Abstract
It has been shown theoretically that tidal fences consisting of multiple turbines placed side-by-side can make use of constructive interference (local blockage) effects to raise the energy extraction efficiency of the fence above that of the Betz limit applicable to unblocked flow problems. For the two-scale problem of a long array of turbines partially spanning the width of a much wider channel (vanishing global blockage) the efficiency of energy extraction, normalised on the undisturbed kinetic energy flux, rises from the Betz limit of 0.593 to the partial fence limit of 0.798 [1]. Experiments on pairs of side-by-side turbines at large laboratory scale [2] have confirmed the important aspects of the underlying partial fence theory and that some of the performance benefits offered by constructive interference effects can be achieved in practice.
Experimental validation in wind tunnels, towing tanks and other laboratory facilities are however prone to global blockage effects not seen in full-scale open flows due to the close proximity of flow boundaries to the body. These global blockage effects modify the thrust and power performance of the turbines, such that corrections to experimental curves are necessary to either translate laboratory-scale experimental results to full-scale conditions, or to calculate the expected loads and power on tidal turbines deployed in blocked-flow conditions [3][4]. The difficulty applying blockage corrections to turbine arrays is the non-linear interaction between local and global blockage. These two effects cannot be simply decoupled as for various turbine tip- to-tip spacings (affecting local blockage), changes in the global blockage have a different impact on turbine performance.
A number of blockage corrections have been developed for single turbines operating in blocked flow conditions. These corrections typically seek to describe an equivalent free-stream velocity which, in the absence of global blockage, would result in the same thrust and velocity through the turbine as in the blocked case.

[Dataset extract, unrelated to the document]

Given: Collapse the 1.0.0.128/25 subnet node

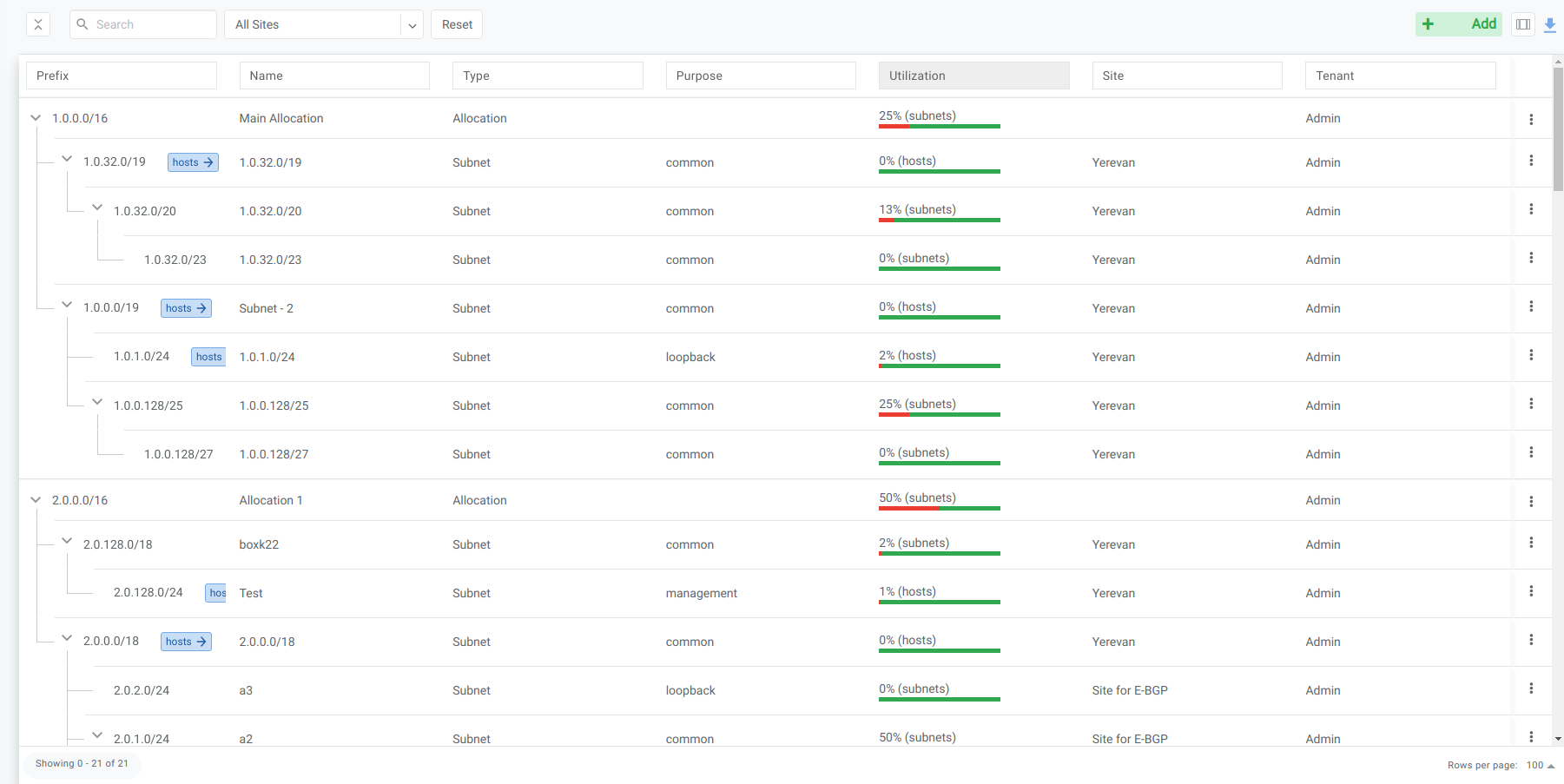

Thrust and power curves are then scaled non-linearly with the ratio of the experimental tank velocity and the equivalent free-stream velocity [5]. These single turbine blockage corrections can however only account for global blockage, and simplifications must currently be made based on the assumption that global and local blockage effects can be linearly decoupled [2].
This work therefore presents an analytical blockage correction for co-planar arrays of tidal turbines based on two-scale momentum theory [1]. This correction is then compared to other models, particularly for turbine array experimental test data. Finally, RANS computations for a turbine array at various global blockage ratios is compared to the analytical model, demonstrating its validity. A particularly useful aspect of the theoretical model is to allow for experimental quantification of the local-blockage effect for finite length fences. For instance, doubling the fence length doubles the global blockage, but increases in fence thrust and power cannot be attributed only to the change in global blockage due to non-linear coupling. This correction allows for a decoupling of these two effects, such that the local blockage effect can be isolated and quantified.